→ **Dataset content**
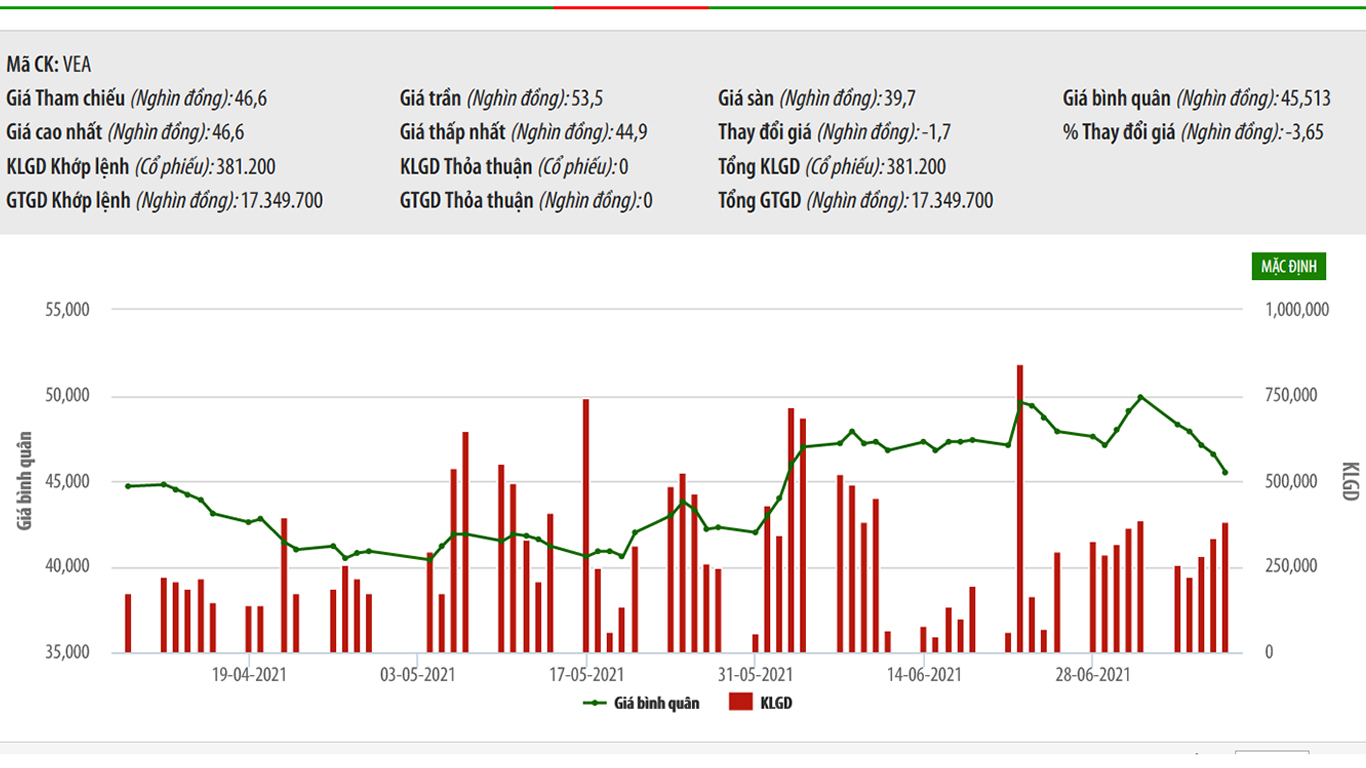
Task: Select the tallest red volume bar
Action: point(1020,510)
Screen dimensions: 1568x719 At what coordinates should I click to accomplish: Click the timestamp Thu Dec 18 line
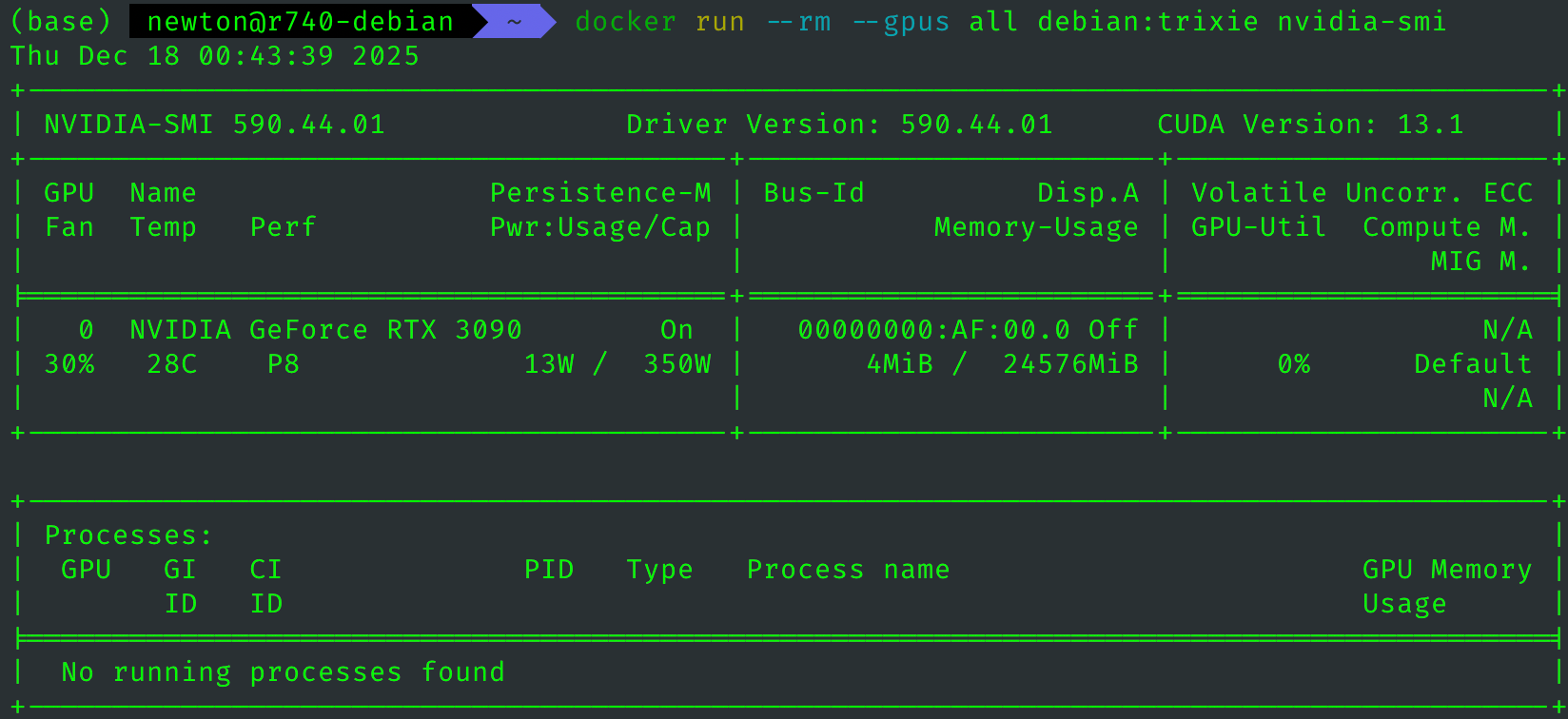(x=215, y=56)
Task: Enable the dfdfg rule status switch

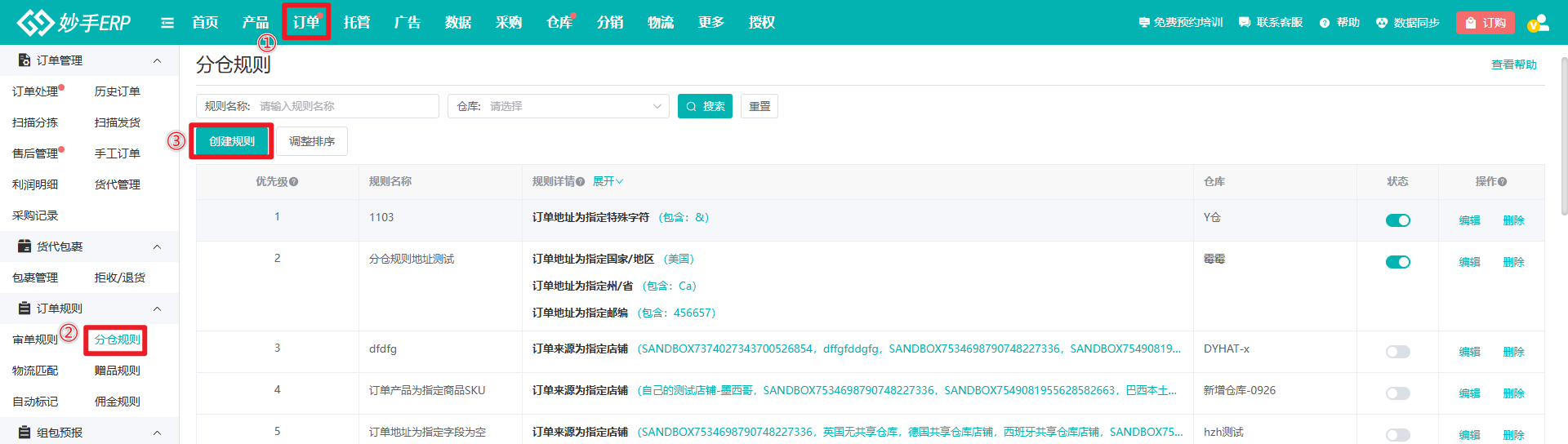Action: 1397,352
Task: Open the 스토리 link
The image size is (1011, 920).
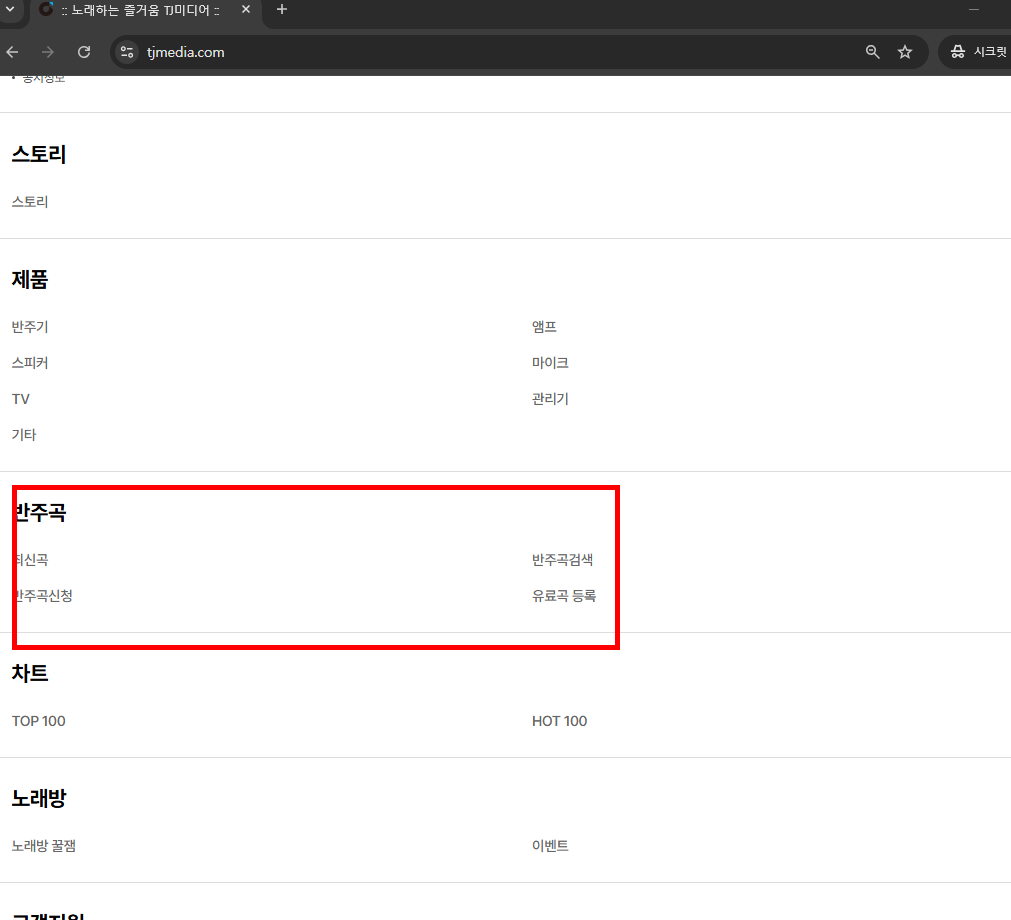Action: click(29, 201)
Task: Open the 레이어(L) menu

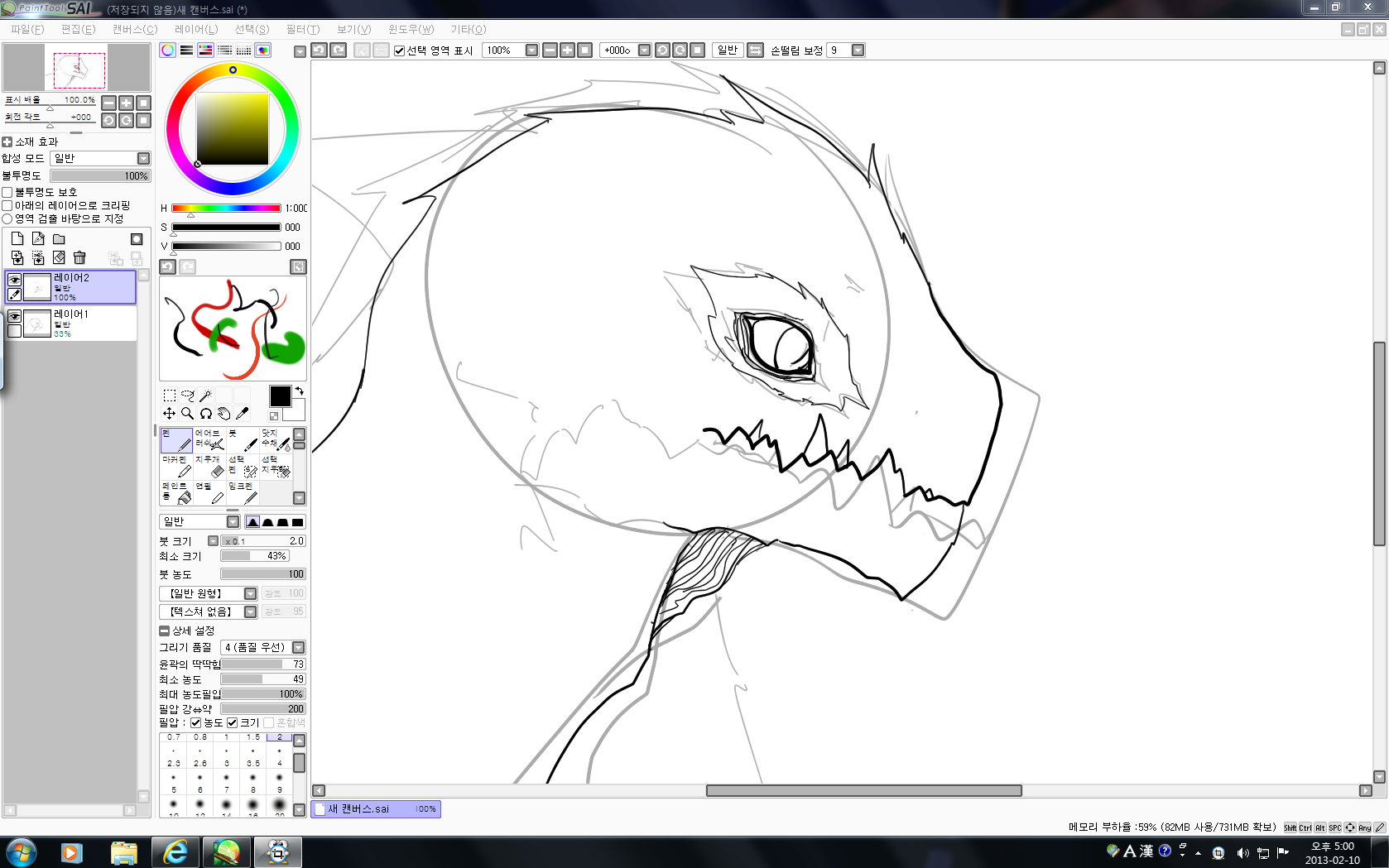Action: click(196, 29)
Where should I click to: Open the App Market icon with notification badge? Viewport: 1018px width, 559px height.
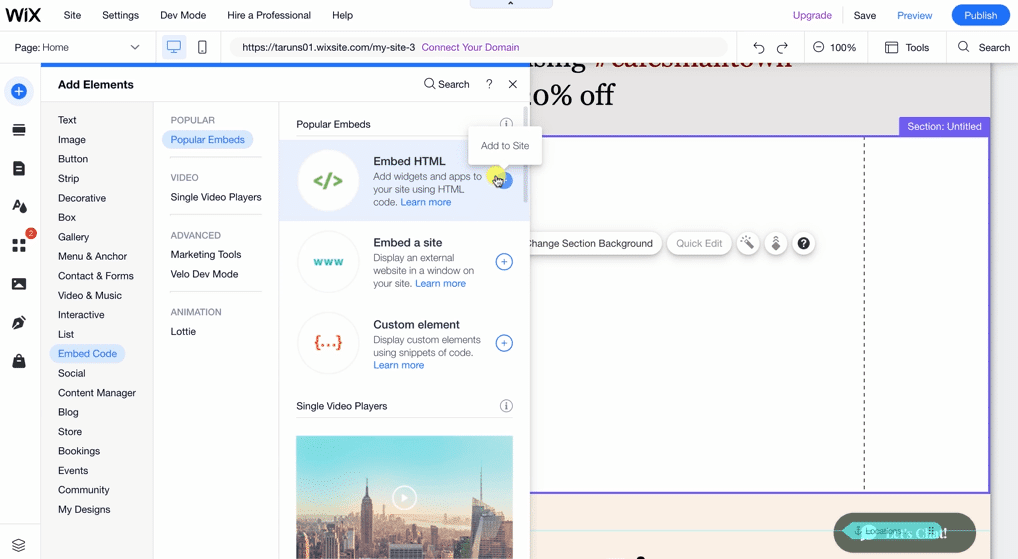19,245
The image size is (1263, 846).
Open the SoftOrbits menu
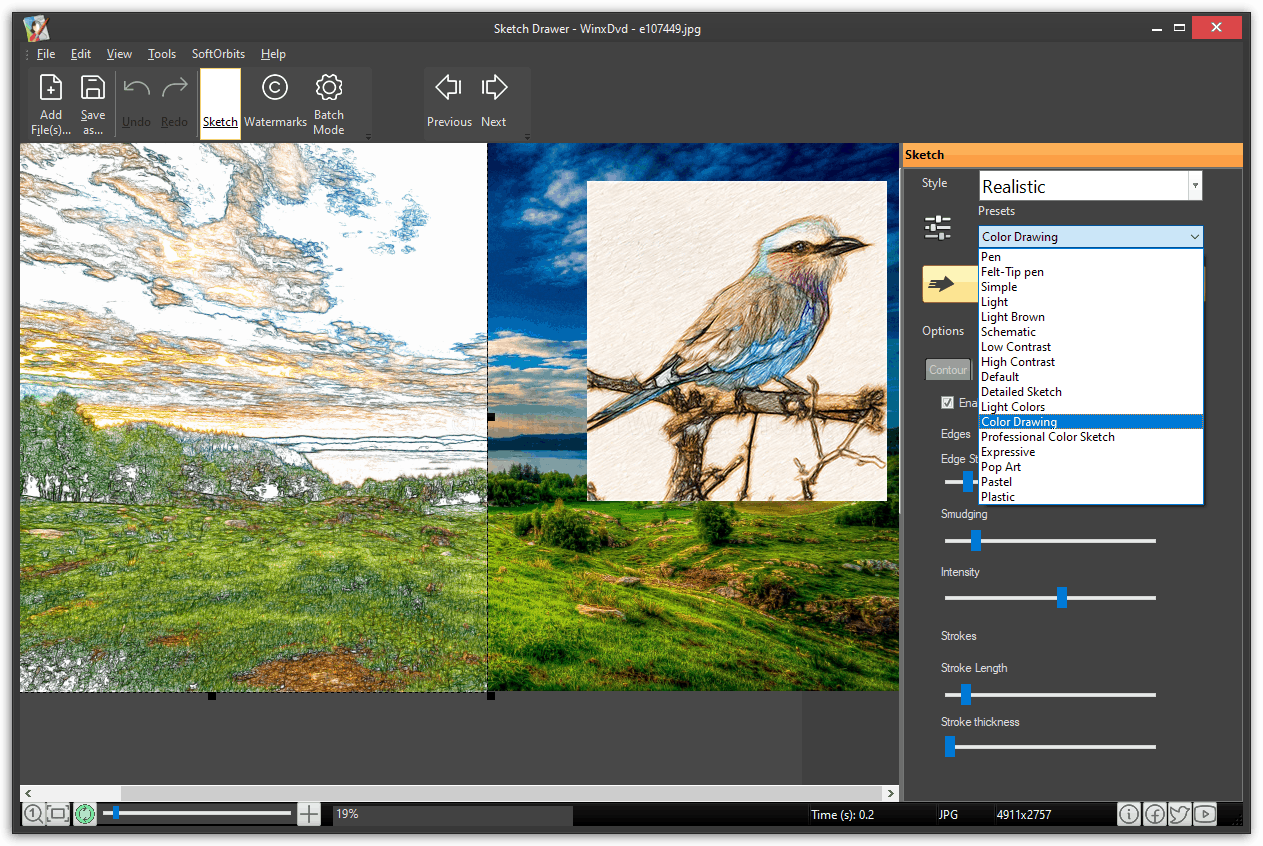[218, 54]

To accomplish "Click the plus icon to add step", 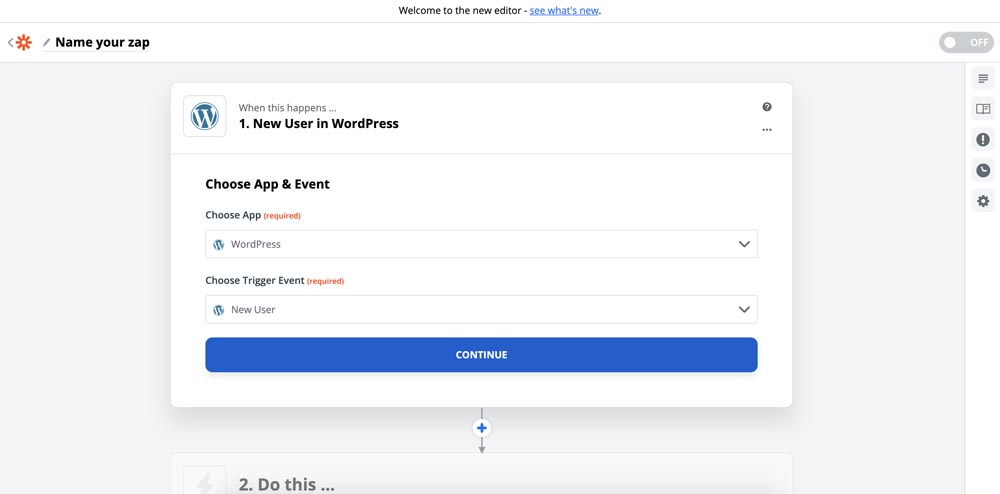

→ **Objective**
Reproduce the stretch of the entries above from the line containing "Task: Enable the dfdfg rule status switch" through the end of the entries, leaving the pictures out of your answer.

→ **The completed task**
Task: Enable the dfdfg rule status switch

Action: 1397,352
Task: Open the 스토리 link
The image size is (1011, 920).
Action: click(29, 201)
Task: Open the 레이어(L) menu

Action: click(196, 29)
Where should I click to: Open the App Market icon with notification badge? Viewport: 1018px width, 559px height.
19,245
The image size is (1263, 846).
Open the SoftOrbits menu
[218, 54]

To accomplish "Click the plus icon to add step", 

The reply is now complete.